Task:
Beginning with the line that holds "Select row 6 header" in the data below, give again every line through the one that holds "Click the bullet", exactly as written.

Task inputs:

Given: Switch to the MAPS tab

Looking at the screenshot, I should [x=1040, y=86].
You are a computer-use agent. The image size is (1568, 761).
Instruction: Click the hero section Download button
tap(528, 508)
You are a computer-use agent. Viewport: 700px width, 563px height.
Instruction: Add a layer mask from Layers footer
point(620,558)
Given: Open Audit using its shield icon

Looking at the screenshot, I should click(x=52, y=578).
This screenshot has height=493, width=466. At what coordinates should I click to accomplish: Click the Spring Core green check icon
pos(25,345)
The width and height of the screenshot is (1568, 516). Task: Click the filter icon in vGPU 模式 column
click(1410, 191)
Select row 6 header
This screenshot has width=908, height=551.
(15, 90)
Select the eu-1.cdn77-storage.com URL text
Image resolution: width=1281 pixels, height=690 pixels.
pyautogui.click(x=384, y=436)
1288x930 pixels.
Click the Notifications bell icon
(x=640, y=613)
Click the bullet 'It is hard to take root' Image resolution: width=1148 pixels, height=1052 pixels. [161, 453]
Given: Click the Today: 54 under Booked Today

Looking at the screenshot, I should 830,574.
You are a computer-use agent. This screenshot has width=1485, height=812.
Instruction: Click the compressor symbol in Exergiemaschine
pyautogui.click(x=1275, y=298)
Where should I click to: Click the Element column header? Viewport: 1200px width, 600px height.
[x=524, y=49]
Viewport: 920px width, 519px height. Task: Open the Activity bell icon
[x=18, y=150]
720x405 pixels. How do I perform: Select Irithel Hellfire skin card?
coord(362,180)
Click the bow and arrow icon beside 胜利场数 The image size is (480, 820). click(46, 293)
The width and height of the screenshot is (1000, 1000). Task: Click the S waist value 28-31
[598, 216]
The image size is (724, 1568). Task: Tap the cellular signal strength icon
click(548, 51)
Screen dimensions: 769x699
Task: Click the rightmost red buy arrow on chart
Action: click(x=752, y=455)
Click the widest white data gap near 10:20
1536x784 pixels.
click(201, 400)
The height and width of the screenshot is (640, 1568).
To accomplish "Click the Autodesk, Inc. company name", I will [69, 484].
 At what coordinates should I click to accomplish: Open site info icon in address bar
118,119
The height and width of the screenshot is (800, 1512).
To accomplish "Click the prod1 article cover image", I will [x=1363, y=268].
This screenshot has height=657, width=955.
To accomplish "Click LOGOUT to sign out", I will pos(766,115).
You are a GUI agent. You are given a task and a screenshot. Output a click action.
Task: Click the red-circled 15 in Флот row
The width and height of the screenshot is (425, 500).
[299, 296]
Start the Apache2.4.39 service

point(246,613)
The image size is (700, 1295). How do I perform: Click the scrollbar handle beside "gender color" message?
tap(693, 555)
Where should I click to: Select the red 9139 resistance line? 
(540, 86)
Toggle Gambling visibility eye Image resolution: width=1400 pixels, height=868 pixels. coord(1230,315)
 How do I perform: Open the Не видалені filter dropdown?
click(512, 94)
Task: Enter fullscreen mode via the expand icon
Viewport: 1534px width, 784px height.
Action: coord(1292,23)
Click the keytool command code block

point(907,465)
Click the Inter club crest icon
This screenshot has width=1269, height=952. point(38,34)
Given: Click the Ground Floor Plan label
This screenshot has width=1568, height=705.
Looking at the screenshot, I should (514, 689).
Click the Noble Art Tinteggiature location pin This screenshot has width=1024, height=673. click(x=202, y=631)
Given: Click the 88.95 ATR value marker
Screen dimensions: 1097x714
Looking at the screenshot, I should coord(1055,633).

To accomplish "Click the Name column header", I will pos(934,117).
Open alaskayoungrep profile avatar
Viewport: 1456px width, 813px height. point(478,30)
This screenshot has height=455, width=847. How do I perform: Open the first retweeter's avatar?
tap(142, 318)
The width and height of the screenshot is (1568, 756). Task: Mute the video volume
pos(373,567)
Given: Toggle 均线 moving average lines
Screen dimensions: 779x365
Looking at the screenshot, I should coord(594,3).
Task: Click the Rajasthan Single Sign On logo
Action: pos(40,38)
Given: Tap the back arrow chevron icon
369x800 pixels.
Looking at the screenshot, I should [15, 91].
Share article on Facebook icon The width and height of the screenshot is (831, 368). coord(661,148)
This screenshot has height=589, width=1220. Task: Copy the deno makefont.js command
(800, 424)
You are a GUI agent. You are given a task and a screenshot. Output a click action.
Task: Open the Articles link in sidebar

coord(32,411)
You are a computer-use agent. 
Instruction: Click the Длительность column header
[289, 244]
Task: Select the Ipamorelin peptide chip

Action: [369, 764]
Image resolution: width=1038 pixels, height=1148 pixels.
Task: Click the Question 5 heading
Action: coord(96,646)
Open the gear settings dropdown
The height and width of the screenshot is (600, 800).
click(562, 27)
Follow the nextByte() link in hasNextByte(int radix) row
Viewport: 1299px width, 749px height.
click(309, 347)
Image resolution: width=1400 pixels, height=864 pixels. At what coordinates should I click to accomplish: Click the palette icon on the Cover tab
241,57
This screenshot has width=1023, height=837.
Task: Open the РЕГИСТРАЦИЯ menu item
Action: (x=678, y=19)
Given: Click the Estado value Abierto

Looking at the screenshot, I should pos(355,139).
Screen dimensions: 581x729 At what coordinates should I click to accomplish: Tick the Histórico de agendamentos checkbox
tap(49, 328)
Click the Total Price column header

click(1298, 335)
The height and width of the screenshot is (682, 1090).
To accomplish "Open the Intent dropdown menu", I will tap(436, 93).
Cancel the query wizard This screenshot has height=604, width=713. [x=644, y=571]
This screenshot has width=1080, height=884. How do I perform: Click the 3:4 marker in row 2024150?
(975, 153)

Answer to the problem:
Select row 6 header
This screenshot has width=908, height=551.
(15, 90)
Select the eu-1.cdn77-storage.com URL text
Image resolution: width=1281 pixels, height=690 pixels.
pyautogui.click(x=384, y=436)
1288x930 pixels.
Click the Notifications bell icon
(x=640, y=613)
Click the bullet 'It is hard to take root' Image resolution: width=1148 pixels, height=1052 pixels. [161, 453]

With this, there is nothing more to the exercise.